Duration of exposure:

24 hours

Doses:

5000 mg/kg bw

No. of animals per sex per dose:

5

Control animals:

no

Details on study design:

- Duration of observation period following administration: 14 days
- Frequency of observations and weighing: Observations everday; Body weight: Day 0, 7,14
- Necropsy of survivors performed: Yes
- Other examinations performed: Clinical signs, scoring of skin findings

Sex:

male/female

Dose descriptor:

LD50

Effect level:

> 5 000 mg/kg bw

Based on:

test mat.

Mortality:

No mortality occurred.

Clinical signs:

other: No systemic clinical signs were observed during clinical examination.

Gross pathology:

No macroscopic pathologic abnormalities were noted in the animals (5 males and 5 females) examined on the last day of observation.

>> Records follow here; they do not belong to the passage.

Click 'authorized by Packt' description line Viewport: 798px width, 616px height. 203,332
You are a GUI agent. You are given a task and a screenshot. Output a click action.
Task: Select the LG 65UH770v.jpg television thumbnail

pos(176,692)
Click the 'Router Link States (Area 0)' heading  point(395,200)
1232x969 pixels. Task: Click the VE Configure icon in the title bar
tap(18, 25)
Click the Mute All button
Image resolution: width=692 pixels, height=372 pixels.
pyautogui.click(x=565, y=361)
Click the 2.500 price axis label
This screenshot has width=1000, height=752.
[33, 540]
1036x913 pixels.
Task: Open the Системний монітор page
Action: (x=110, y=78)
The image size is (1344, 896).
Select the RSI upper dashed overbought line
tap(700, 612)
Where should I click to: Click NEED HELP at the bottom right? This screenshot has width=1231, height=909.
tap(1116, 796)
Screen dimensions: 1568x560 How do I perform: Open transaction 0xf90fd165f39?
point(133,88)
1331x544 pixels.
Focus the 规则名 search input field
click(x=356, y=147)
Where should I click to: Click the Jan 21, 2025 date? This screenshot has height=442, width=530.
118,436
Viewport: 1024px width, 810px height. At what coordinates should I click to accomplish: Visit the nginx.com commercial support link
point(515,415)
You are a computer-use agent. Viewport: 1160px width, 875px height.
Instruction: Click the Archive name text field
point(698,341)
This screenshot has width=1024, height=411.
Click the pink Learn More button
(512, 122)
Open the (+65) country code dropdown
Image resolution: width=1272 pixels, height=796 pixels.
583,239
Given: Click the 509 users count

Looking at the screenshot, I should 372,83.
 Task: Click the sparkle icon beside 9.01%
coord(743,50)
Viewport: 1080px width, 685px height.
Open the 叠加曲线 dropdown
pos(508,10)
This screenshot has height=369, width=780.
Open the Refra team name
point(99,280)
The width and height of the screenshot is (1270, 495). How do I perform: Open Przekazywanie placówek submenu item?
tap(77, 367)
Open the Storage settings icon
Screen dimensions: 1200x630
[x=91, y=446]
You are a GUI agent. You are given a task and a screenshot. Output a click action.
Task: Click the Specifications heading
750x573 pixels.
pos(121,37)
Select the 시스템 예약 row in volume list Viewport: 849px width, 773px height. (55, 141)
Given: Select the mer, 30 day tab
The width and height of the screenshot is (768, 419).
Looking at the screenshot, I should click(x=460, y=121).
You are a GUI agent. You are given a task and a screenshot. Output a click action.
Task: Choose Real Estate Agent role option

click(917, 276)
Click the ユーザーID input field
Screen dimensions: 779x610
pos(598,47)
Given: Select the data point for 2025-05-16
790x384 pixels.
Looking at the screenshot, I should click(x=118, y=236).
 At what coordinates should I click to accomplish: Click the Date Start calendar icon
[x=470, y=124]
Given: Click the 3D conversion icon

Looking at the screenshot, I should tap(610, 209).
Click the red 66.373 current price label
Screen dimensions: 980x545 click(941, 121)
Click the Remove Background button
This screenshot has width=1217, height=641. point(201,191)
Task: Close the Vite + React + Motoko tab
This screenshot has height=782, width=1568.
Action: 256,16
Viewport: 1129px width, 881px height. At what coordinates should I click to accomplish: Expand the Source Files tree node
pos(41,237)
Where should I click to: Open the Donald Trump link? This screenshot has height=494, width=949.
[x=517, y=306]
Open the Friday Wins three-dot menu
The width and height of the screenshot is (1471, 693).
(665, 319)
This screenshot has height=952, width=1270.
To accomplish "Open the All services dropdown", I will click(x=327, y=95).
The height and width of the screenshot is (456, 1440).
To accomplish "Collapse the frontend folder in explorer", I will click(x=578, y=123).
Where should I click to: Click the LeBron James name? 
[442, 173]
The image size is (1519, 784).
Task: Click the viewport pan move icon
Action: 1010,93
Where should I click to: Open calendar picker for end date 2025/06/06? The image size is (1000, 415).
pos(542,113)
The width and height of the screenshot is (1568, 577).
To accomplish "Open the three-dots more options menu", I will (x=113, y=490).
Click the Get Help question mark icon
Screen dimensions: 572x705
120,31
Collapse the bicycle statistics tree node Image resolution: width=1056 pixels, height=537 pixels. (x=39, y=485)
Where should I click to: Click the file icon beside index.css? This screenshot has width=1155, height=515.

Interpretation of results:

practically nontoxic

Remarks:

Migrated information

Endpoint conclusion

Endpoint conclusion:

no adverse effect observed

Dose descriptor:

discriminating dose

Value:

5 000 mg/kg bw

Additional information

Oral:

In the key study, the test article 1-(vinyloxy)octadecane was administered by gavage in a single dose of 5000 mg/kg bw in olive oil to 10 Wistar rats (5/sex). Study duration was 18 days. No animals died during the study period. No pathological findings were noted at terminal necropsy. Based on this findings, the acute oral LD50 of the test article 1-(vinyloxy)octadecane was estimated to be greater than 5000 mg/kg bw in male and female rats (BASF, 1988).

Dermal

In an acute dermal toxicity study (Limit Test), young adult Wistar rats (5 males and 5 females) were dermally exposed to a single dose of 5000 mg/kg bw of 1-(vinyloxy)octadecane (as solution in olive oil Ph.Eur.) to the clipped skin (dorsal and dorso-lateral parts of the trunk) and covered by semi- occlusive dressing for 24 hours. The application area comprised at least 10% of the total body surface area. The animals were observed for 14 days. No signs of systemic toxicity were observed in the animals, no macroscopic pathologic abnormalities and no mortality occurred. Accordingly, the acute dermal median lethal dose (LD50) was determined to be > 5000 mg/kg bw (BASF SE, 2011).

Justification for selection of acute toxicity – oral endpoint
GLP and guideline compliant study.

Justification for selection of acute toxicity – dermal endpoint
GLP and guideline compliant study.

Justification for classification or non-classification

Based on the test results (oral + dermal LD50 > 5000 mg/kg bw), 1 -(vinyloxy)octadecane has not to be classified with regard to acute oral and dermal toxicity according to Regulation (EC) No 1272/2008 (CLP, GHS).